3月21日、中国本土企業の香港上場株(H株)は、今年に入ってからの値上がり率が世界で最も高く、米S&P総合500種も圧倒している。香港証券取引所で2013年11月撮影(2017年 ロイター/Bobby Yip)

[シンガポール 21日 ロイター] - 中国本土企業の香港上場株(H株)は、今年に入ってからの値上がり率が世界で最も高く、米S&P総合500種も圧倒している。これまで外国ファンドの独擅場に近かったH株市場に、中国本土投資家の資金が活発に流入していることが背景にある。

 中国本土投資家がH株の購入を膨らませている理由の1つは、上海や深センで取引されている本土企業株(A株)に対する大幅な割安感だ。また人民元のさらなる下落へのヘッジという側面も見逃せない。大半のH株は香港ドル建てで、香港ドルは米ドルと値動きが連動する。

 年初来の上昇率を比べると、ハンセン中国企業株指数(H株指数)はおよそ13%、ナスダック総合指数は11%強、S&P総合500種は6%となっている。

 A株のH株に対する価格プレミアムは、H株上昇に伴って足元では2014年12月以降の最低水準まで縮小した。それでも投資家の話では、H株を買って利益が得られるという。

 アバディーン・アセット・マネジメント(香港)の中国/香港株責任者、ニコラス・イェオ氏によると、2015年半ばの急落の記憶が残るA株に対する本土投資家の姿勢はなお慎重で、A株市場では個人投資家の参加が減っている。半面、H株に目を向ける機関投資家が入れ替わりで登場しつつあるという。

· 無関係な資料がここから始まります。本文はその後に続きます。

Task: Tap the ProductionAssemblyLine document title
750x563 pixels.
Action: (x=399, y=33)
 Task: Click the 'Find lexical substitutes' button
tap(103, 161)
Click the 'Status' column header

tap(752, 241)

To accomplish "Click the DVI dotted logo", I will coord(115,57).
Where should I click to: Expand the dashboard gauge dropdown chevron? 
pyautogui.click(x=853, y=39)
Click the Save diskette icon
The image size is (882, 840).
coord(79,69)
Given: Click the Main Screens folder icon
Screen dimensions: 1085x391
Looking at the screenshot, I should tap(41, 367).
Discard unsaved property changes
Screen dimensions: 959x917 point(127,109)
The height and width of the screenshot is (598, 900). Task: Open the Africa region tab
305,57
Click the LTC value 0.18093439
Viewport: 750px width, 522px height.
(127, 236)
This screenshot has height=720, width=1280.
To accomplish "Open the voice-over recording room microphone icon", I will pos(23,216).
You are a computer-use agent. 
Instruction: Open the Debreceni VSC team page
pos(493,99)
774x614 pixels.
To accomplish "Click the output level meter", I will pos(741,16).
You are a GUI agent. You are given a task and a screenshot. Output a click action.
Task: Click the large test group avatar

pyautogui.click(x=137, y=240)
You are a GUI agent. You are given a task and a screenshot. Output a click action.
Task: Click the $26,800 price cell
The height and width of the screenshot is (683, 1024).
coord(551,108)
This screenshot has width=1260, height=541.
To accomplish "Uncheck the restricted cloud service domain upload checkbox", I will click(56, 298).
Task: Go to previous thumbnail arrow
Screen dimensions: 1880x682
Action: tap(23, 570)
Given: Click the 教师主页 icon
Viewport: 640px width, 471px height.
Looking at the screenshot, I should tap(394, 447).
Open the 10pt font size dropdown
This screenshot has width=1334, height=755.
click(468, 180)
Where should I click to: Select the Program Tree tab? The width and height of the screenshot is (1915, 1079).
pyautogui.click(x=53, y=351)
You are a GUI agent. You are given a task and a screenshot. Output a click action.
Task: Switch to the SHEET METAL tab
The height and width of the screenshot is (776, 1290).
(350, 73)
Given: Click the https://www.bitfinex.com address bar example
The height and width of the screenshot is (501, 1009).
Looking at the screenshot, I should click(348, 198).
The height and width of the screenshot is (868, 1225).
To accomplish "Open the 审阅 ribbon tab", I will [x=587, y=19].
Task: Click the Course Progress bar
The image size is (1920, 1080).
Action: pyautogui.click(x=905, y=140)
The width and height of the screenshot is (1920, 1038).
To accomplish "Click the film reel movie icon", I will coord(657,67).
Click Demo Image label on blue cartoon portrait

 本土投資家にとってH株の割安感は見過ごせない魅力がある。このため1月と2月に中国本土と香港の株式相互接続取引を利用してH株に流入した資金は71億9000万ドルと、外国人のA株投資額を約40%上回った。

 上海総合指数は年初来で4.2%しか上昇していない。

 H株については、昨年終盤のドル高を受けて投資を縮小していた外国人の資金も戻ってきている。世界的な景気拡大期待や中国経済が安定感を強めているためだ。

 こうした本土投資家と外国人の買いが相まって、A株のH株に対するプレミアムは1年前の約35%から14%に縮まった。

 本土投資家は主に高配当を目当てにH株の金融セクターに資金を振り向けている。日興アセットマネジメント(シンガポール)のシニア・ポートフォリオマネジャー、タン・エング・テック氏は「プレミアム縮小の背後には金融株の大きな値動きがある」と指摘。ただしその他のセクターにはまだそれなりのプレミアムが残っているとの見方を示した。

 またタン氏によると、H株の株価収益率(PER)は8.3倍、A株は12.9倍という点からも、投資家は依然としてH株に注目するはずだという。

 タン氏は「最終的にA株はH株の水準に落ち着くだろう。だからA株の買いは望ましくない」と話した。